DO THIS ▸ Copy all of the data below verbatim, omitting the pictures.

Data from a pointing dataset
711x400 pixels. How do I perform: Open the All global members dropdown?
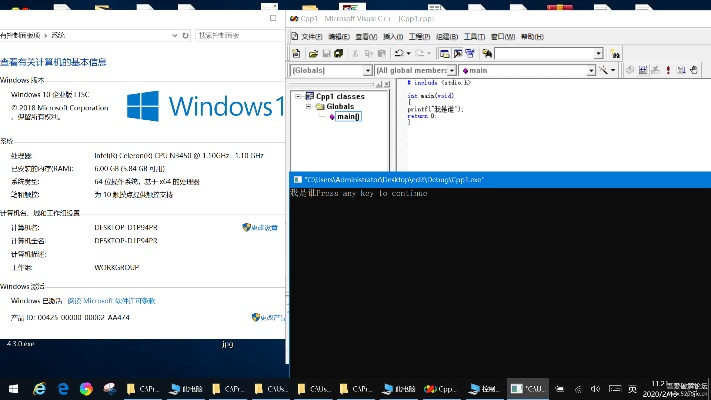point(450,71)
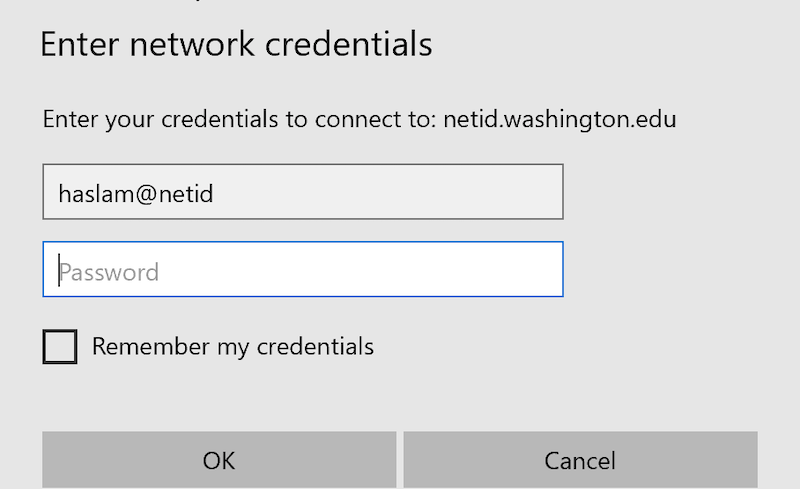Abort sign-in with the Cancel button
The height and width of the screenshot is (489, 800).
pos(580,460)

COMPLETE ANSWER ▸
711x400 pixels. How do I perform: Open the All global members dropdown?
point(450,71)
Abort sign-in with the Cancel button
The height and width of the screenshot is (489, 800).
pos(580,460)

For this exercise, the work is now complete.